Scale the DataStax Apache Pulsar™ connector
The parallelism
parameter specifies the number of workers (instances) that run for an Apache Pulsar™ sink.
You can set the parallelism factor when you create a sink or modify it afterwards.
The default parallelism factor is 1
.
Configure parallelism when creating a sink
To configure parallelism when you create a sink, add the --parallelism
flag to the pulsar-admin sinks create
command and specify the number of instances:
The following example creates a Pulsar sink with a parallelism factor of 3:
bin/pulsar-admin sinks create \
--name dse-sink-kv \
--classname com.datastax.oss.sink.pulsar.StringCassandraSinkTask \
--parallelism 3 \
--sink-config-file conf/qs.yml \
--sink-type cassandra-enhanced \
--tenant public \
--namespace default \
--inputs "persistent://public/default/example_topic"
With this configuration, the sink runs three parallel instances of this sink.

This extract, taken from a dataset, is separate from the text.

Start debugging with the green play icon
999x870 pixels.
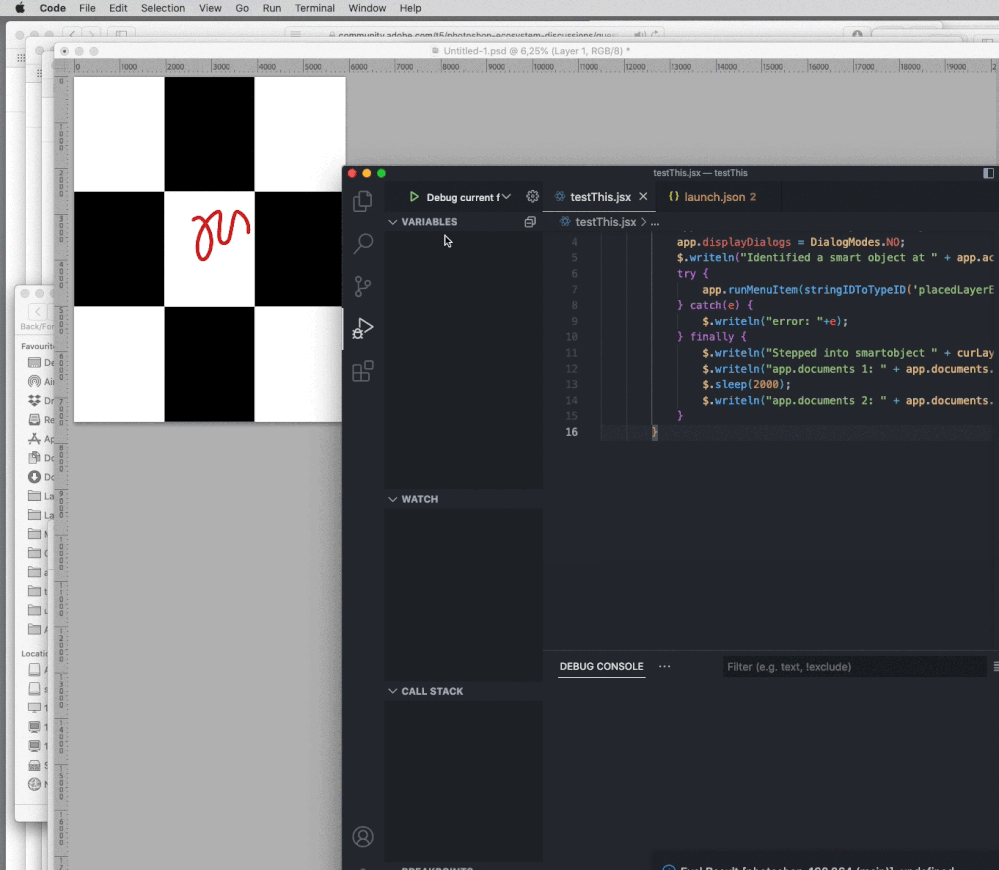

Modify parallelism for an existing sink
To modify the parallelism factor of an existing sink, use the pulsar-admin sinks update
command and specify the desired parallelism factor
For example, to change the parallelism factor to 3 for a sink named dse-sink-kv
, run the following command:
bin/pulsar-admin sinks update --name dse-sink-kv --parallelism 3
If the parallelism factor increased, the command starts new instances to scale up to the new value. If the factor decreased, the command stops existing instances to scale down to the new value.